# Why choose the NKJV over the ESV (or vice-versa)



## tellville

I was asked today why someone would choose the NKJV over the ESV. They were wondering because both sound "KJVish", are both literal, and even though the NT uses different texts the NKJV makes up for this in the footnotes. 

I said I wasn't exactly sure why some people choose one over the other (I gave some reasons like text type) but that I would ask the good people over at Puritanboard. I did read some other threads that pitted NKJV vs ESV and it seemed the two primary reasons that one would choose one over the other is:

1. NKJV - one prefers the underlying NT text. 
2. ESV - Wide acceptance in the Reformed community. 

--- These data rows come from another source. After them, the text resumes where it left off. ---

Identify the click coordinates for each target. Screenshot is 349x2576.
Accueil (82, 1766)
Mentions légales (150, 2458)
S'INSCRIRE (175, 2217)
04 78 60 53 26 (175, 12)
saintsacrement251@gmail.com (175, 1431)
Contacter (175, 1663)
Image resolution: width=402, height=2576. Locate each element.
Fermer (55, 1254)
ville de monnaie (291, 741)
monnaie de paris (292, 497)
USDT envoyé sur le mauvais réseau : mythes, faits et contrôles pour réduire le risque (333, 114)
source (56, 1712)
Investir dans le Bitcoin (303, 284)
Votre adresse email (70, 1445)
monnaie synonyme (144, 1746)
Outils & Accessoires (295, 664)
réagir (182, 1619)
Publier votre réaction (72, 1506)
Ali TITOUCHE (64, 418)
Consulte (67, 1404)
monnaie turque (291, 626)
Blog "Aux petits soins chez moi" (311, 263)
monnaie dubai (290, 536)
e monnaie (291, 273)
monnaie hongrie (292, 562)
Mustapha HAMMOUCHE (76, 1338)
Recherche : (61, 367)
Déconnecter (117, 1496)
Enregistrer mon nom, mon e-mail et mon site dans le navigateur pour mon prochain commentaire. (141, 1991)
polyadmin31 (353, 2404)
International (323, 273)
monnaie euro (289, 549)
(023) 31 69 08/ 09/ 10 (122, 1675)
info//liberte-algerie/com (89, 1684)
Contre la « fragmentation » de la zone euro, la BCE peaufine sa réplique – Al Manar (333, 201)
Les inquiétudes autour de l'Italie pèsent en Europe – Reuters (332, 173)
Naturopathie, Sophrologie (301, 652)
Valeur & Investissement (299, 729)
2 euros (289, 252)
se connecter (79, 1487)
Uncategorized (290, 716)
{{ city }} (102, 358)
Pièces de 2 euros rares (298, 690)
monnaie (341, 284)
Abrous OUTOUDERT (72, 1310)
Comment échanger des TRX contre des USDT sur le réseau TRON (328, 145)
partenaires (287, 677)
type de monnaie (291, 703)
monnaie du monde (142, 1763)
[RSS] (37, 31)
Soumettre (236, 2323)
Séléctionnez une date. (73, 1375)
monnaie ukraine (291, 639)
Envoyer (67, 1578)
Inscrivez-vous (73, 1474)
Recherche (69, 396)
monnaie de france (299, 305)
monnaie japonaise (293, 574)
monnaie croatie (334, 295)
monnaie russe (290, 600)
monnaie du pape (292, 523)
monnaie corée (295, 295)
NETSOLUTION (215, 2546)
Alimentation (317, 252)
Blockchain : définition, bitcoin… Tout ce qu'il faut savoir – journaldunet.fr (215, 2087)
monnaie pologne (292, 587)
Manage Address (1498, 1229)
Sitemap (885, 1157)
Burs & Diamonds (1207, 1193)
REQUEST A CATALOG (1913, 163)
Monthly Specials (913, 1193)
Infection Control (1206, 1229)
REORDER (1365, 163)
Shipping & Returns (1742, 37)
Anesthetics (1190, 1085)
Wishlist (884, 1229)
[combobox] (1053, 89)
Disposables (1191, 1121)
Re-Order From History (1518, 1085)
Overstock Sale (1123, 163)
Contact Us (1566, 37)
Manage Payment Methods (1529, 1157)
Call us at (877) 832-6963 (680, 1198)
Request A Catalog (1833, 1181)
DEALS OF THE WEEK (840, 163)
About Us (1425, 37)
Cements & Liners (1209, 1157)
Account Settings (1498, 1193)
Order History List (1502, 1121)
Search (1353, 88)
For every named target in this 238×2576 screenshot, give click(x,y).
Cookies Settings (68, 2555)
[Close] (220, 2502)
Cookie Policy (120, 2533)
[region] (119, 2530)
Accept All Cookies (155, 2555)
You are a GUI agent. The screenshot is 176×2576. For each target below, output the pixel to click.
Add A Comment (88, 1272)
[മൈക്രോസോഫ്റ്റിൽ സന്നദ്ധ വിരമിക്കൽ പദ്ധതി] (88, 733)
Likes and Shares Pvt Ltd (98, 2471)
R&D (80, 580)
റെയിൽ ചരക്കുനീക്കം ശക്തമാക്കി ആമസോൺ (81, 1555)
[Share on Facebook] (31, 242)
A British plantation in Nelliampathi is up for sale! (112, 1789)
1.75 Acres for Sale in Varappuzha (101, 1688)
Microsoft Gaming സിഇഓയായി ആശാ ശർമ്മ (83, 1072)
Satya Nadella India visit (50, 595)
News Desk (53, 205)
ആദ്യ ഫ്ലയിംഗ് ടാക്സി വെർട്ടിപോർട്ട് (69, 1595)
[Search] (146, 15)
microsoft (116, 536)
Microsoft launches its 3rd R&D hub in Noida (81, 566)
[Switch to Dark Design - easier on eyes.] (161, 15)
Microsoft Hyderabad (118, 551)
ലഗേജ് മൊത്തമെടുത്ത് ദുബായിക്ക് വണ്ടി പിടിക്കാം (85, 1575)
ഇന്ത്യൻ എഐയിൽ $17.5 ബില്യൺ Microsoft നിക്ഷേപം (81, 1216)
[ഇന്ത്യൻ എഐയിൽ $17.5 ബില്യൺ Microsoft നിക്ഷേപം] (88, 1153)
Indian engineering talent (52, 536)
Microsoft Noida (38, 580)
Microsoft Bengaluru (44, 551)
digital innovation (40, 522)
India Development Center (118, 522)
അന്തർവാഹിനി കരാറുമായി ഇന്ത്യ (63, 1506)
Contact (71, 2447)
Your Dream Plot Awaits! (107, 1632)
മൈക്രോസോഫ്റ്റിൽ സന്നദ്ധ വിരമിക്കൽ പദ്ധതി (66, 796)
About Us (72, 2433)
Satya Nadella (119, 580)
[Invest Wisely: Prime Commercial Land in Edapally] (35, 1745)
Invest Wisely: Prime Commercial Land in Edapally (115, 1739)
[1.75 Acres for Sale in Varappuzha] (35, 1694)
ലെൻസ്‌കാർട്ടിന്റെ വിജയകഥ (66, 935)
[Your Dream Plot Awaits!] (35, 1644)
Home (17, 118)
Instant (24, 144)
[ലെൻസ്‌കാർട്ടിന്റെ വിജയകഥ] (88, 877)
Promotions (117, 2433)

Are those the main reasons one would chose one over the other? Some people in the other thread were saying the NKJV was more literal but I'm not sure how they came up with that.


----------



## jason d

ESV itself does say it is an "essentially literal" translation. I personally like it for readability but I think the most literal (and still pretty widely used) would be NASB (and it uses the better manuscripts like the ESV does)


----------



## bug

There are other reasons, like what is the pew bible used in your church? But most likely I would think it is a textual matter, or familiarity issue, it is a natural transgression for the KJV to the NKJV.


----------



## nicnap

bug said:


> There are other reasons, like what is the pew bible used in your church? But most likely I would think it is a textual matter, or familiarity issue, it is a natural *transgression *for the KJV to the NKJV.



Some of us don't think it is a sin to use the NKJV!


----------



## JonathanHunt

My only reason is your reason number 1. A textual reason.


----------



## Bad Organist

tellville said:


> I was asked today why someone would choose the NKJV over the ESV. They were wondering because both sound "KJVish", are both literal, and even though the NT uses different texts the NKJV makes up for this in the footnotes.
> 
> I said I wasn't exactly sure why some people choose one over the other (I gave some reasons like text type) but that I would ask the good people over at Puritanboard. I did read some other threads that pitted NKJV vs ESV and it seemed the two primary reasons that one would choose one over the other is:
> 
> 1. NKJV - one prefers the underlying NT text.
> 2. ESV - Wide acceptance in the Reformed community.
> 
> Are those the main reasons one would chose one over the other? Some people in the other thread were saying the NKJV was more literal but I'm not sure how they came up with that.



Mark,

Our church went from NKJV to ESV last year. We were not told why the change was necessary, so I personally stayed with the NKJV.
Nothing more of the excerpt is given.